What is Airflow?

“A platform created by community to programmatically author, schedule and monitor workflows.”

  • It’s a job scheduler that run your tasks by obligating their execution dependencies.
  • Workflows are written as code in the form of Directed Acyclic Graphs (DAGs)
  • DAGs can be more dynamic, manageable, testable and collaborative.

Use Cases

  1. Transferring data between tasks.
  2. Performing backups.
  3. Automating DevOps operations.
  4. Machine learning jobs.
  5. Recommendation Engines.

Problems with Conventional Schedulers

  • Error Handling.
  • Changes not traceable.
  • Execution Dependency.
  • Transparency.
  • Task status tracking.
  • Processing historic data.

Benefits of Airflow

  • Dynamic:
  • Extensible: Airflow provides a number of operators, and executors which supports almost every type of task execution, also we can define our own operators, executors and extend the library so that it fits the level of abstraction that suits your environment.
  • Scalable:
  • Configurable: Airflow is its highly configurable.
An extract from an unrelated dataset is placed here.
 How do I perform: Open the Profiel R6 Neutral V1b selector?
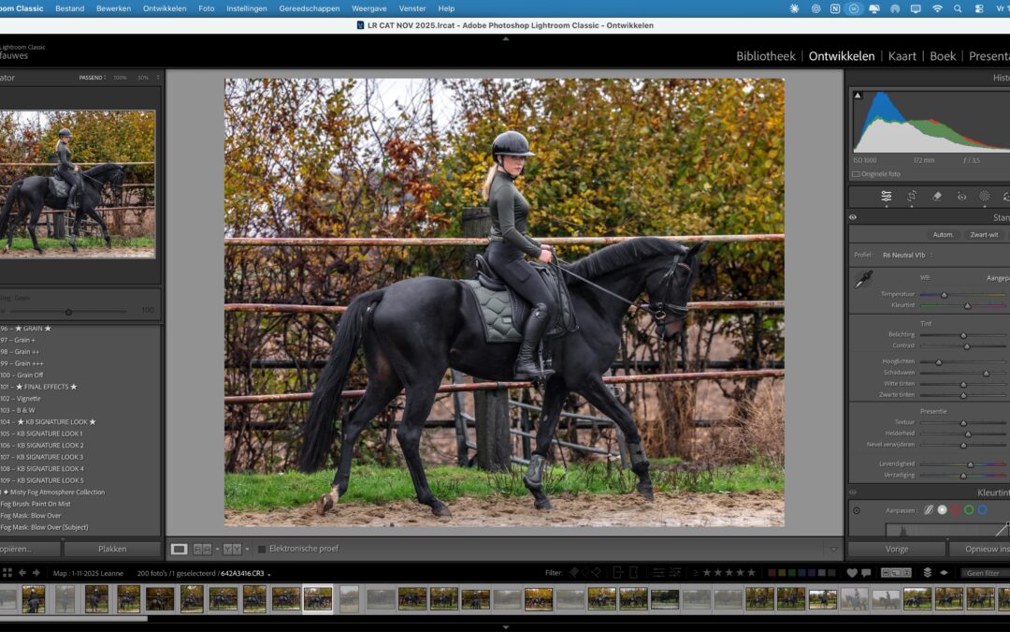(x=904, y=254)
Not only DAG customizations, it allows you to configure its core settings through a file called airflow.cfg.

Terms in Airflow

  • DAG: A DAG is unidirectional, acyclic graph connecting the edges, where each node in the graph is a task, and edges define dependencies amongst tasks.
  • Operators: An operator represents a single task in a workflow that helps to carry out your task, Operators determine what actually gets to be done when your DAG runs.

Architecture of Airflow

  1. Metadata (Default: SQLite, Production: MySQL, Postgres)
  2. Scheduler: Trigger the task on worker nodes.
  3. Web Server/UI: Flast web application talking to Metadata.
  4. Worker + Executor: (Different types of Executors: Sequential, Local, Celery, Dask, Mesos, Kubernetes)

Installation using Docker

What is Docker?

Docker is a containerization platform for building applications based on containers. Docker containers are also referred to as ‘light-weight VMs’.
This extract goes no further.